Гелина опять повела бровями.

Она знала родословную своей семьи. Да и сам Гонат говорил, но не чувствовал в своих словах уверенности. Так как подобные адюльтеры совершались повсеместно. В их роду таких случаев накопилось немало.

Связь между людьми разного уровня происхождения и, следовательно, нэма, особенно по женской линии, на словах не поощрялась, но все знали о значении свежей крови, вливаемой в жилы дряхлеющих многоимённых. Прабабка самого Гоната – выходец их шмыгов. Благодаря ей, квёлый, едва пропущенный Кругом Человечности прадед, стал отцом здоровых детей.

Да что там говорить?!

Но канила самого Правителя бандеки!..

И Гонат безнадёжно увещевал, приводил аргументы, стращал…

Но что он мог? Гелина была его единственным дитём, оставшимся жить, и наследницей хабулина.

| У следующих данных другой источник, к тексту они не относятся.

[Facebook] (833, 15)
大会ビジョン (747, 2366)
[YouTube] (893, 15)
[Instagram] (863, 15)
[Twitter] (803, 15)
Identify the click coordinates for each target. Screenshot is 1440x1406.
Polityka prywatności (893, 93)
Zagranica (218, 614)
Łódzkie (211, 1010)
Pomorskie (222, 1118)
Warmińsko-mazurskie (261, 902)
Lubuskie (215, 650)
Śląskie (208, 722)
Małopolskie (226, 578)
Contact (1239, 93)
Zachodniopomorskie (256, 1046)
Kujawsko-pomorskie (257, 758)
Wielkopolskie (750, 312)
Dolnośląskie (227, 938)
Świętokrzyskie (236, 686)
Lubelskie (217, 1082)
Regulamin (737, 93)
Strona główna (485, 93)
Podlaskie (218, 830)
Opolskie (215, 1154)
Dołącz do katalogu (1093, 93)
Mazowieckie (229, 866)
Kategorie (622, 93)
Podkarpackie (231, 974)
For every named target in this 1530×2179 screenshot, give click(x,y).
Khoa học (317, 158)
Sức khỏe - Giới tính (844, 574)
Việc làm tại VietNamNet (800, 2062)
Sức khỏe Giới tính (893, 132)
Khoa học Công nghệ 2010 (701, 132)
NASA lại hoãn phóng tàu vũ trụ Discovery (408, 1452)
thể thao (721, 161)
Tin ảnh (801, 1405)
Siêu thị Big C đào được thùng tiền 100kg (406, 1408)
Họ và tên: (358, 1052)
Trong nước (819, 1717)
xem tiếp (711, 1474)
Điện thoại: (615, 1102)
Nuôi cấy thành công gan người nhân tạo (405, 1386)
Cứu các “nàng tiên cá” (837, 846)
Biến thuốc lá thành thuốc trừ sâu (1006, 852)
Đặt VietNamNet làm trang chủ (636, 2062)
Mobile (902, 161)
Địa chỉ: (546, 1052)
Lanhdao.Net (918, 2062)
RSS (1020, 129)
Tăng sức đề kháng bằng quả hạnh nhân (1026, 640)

Она же спокойно слушала его путаную речь, поскольку всё уже для себя решила. К тому же она ждала ребёнка от Харана. Вот почему она сейчас так много времени проводила за столом перед отражателем образа, хотя нужды в том не было – случилось это только после встречи с любимым в руинах, да и то не сразу, так что времени с того момента прошло всего ничего.


Глава 4


Над Примето гремела гроза.

Вспышки искусственных молний на мгновение окрашивали город в мертвенно-прозрачные цвета, резко выделяя свет и тени. Накрапывал дождь. От большого дождя, после обсуждения в кугуруме, отказались по случаю мощного наводнения. Всё и все и так чувствовали избыток влаги. На пустырях появились не просыхаемые лужи, в них заводилась ненужная живность, способная повлиять на здоровье обитателей города.

Общественные закалочные едва справлялись с потоком пожелавших обезопасить себя от неприятностей. Круг Человечности браковал пятерых из шести новорожденных и не продлевал существование, оставленных первоначально жить, двух из троих.

Поздняя весна…

Что бы там когда-то не делали древние, чтобы оградить и защитить человека от нежелательных природных воздействий, а она, природа, брала своё, и людей тянуло под солнце, показать себя и посмотреть на других, ощутить запах просыпающейся к лету жизни.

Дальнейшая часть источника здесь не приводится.